Collected data entries
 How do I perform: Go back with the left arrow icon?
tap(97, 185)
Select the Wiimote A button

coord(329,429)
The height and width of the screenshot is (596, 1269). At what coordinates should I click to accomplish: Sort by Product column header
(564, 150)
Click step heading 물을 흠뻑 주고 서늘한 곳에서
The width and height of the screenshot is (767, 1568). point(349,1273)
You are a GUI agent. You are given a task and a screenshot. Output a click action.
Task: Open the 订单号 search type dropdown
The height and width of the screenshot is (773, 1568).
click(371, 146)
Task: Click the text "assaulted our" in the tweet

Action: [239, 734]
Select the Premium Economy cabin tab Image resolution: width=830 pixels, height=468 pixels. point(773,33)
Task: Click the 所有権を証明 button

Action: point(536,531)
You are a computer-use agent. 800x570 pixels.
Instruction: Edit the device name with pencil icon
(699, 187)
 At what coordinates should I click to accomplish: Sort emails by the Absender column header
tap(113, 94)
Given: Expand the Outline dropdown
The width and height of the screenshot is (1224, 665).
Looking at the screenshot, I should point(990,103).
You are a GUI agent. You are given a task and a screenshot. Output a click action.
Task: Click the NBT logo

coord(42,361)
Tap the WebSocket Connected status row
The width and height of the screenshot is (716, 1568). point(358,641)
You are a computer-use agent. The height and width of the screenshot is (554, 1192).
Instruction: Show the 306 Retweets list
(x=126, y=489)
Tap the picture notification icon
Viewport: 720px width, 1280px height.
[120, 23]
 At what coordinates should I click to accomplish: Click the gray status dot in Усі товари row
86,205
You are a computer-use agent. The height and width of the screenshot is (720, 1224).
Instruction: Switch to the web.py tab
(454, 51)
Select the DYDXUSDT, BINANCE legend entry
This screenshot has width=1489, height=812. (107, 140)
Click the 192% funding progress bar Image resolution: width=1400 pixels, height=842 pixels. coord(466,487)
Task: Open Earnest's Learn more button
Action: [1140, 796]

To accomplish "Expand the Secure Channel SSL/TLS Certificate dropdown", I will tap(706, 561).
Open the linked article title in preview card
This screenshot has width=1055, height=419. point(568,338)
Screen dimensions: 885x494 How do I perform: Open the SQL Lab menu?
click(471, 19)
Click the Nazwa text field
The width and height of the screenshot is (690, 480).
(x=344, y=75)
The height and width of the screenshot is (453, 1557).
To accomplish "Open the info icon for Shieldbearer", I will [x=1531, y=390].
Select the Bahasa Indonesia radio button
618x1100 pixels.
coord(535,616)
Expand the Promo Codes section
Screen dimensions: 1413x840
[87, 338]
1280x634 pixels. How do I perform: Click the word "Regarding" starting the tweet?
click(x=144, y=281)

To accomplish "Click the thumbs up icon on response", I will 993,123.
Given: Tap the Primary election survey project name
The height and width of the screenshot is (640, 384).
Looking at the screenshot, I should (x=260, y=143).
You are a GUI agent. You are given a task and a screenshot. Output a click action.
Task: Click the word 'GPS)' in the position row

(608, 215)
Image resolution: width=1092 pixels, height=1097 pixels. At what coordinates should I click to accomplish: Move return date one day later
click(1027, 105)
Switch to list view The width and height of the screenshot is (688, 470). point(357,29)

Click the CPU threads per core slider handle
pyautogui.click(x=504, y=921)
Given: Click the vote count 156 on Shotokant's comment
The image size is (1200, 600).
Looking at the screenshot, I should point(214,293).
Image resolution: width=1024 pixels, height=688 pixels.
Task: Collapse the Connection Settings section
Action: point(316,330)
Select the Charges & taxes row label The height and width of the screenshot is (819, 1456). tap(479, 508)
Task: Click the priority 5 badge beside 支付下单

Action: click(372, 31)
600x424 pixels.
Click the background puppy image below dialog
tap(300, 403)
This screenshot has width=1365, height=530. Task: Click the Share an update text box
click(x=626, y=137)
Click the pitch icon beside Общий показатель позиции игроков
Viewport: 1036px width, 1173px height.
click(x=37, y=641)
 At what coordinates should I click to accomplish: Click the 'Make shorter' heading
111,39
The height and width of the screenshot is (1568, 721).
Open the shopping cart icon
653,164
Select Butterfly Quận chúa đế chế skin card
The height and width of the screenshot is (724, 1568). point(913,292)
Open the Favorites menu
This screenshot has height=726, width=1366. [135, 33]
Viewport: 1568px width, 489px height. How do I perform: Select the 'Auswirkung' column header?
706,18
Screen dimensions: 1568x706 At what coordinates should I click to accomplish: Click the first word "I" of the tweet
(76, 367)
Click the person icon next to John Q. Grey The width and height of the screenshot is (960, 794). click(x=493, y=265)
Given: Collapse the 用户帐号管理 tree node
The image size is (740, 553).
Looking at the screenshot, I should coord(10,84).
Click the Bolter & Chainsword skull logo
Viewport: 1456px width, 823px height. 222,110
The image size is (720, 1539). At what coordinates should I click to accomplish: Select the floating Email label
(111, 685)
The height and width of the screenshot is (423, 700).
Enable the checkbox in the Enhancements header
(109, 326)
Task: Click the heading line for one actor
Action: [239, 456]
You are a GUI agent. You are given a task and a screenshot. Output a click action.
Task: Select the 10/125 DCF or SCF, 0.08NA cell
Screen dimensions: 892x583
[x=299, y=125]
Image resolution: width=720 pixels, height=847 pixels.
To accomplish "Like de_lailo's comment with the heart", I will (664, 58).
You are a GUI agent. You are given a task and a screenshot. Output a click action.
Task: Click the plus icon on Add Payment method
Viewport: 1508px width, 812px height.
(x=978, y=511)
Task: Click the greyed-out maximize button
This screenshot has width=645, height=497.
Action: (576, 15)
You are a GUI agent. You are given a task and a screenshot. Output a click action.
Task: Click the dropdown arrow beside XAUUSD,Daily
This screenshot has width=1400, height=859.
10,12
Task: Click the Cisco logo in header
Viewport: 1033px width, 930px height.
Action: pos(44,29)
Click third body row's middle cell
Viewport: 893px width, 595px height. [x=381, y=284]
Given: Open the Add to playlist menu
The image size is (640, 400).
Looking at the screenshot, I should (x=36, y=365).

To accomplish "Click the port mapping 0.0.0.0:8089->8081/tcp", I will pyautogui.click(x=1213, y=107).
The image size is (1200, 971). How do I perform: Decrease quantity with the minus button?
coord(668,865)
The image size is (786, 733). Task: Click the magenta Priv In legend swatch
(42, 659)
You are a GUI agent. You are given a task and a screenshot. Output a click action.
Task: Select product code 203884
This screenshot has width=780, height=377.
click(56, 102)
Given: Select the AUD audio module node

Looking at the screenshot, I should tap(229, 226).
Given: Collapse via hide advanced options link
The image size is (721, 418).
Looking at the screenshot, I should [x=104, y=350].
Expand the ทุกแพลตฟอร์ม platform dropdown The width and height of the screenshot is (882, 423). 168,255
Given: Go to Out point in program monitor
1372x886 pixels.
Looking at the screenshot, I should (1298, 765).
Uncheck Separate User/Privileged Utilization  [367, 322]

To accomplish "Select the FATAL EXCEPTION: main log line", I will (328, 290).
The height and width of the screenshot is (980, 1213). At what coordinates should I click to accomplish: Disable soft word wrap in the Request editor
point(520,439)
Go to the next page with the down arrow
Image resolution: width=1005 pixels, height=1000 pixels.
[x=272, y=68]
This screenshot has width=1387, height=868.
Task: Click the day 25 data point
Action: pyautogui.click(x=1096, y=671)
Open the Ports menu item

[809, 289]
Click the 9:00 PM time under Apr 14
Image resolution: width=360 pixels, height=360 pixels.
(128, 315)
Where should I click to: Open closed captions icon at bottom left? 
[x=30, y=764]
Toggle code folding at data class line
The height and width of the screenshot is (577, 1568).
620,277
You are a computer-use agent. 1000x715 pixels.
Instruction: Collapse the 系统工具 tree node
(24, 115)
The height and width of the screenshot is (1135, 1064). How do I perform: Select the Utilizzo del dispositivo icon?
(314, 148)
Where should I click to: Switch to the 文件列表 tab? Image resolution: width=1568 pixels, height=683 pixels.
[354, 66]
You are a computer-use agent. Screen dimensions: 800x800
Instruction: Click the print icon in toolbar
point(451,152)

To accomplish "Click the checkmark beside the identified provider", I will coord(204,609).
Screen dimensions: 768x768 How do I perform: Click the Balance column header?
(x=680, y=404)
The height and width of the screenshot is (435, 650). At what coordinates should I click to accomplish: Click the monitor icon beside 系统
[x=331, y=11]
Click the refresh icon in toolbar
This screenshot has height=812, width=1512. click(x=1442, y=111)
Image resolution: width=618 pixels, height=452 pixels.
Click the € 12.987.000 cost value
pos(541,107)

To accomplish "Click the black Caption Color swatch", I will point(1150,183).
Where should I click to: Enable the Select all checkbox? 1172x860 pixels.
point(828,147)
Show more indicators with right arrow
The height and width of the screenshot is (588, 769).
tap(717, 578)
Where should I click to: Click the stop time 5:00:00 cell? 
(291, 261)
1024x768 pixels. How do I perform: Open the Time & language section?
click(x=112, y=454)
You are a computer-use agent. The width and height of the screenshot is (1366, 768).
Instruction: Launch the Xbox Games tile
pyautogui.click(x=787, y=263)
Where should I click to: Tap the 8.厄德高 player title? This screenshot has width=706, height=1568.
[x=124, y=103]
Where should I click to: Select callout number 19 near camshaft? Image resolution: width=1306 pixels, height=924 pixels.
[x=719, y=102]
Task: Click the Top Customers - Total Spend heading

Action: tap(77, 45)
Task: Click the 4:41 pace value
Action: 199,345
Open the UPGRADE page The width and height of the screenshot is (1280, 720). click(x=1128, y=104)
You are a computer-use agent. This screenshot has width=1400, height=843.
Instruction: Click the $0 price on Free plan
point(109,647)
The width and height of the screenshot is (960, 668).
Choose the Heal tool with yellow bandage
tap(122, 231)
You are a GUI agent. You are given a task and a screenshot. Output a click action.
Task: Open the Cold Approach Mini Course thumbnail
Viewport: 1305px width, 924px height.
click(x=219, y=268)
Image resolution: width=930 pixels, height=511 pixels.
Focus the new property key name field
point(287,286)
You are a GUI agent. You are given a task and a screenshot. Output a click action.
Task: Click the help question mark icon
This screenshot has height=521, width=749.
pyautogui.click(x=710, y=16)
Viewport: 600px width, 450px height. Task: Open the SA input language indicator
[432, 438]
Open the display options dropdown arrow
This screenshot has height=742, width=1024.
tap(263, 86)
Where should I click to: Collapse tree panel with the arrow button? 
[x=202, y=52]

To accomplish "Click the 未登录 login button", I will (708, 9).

• [YOUR OBJECTIVE]: Tally every line above that has the word "options", and report the total with no other words.

• [OUTPUT OF THE EXERCISE]: 2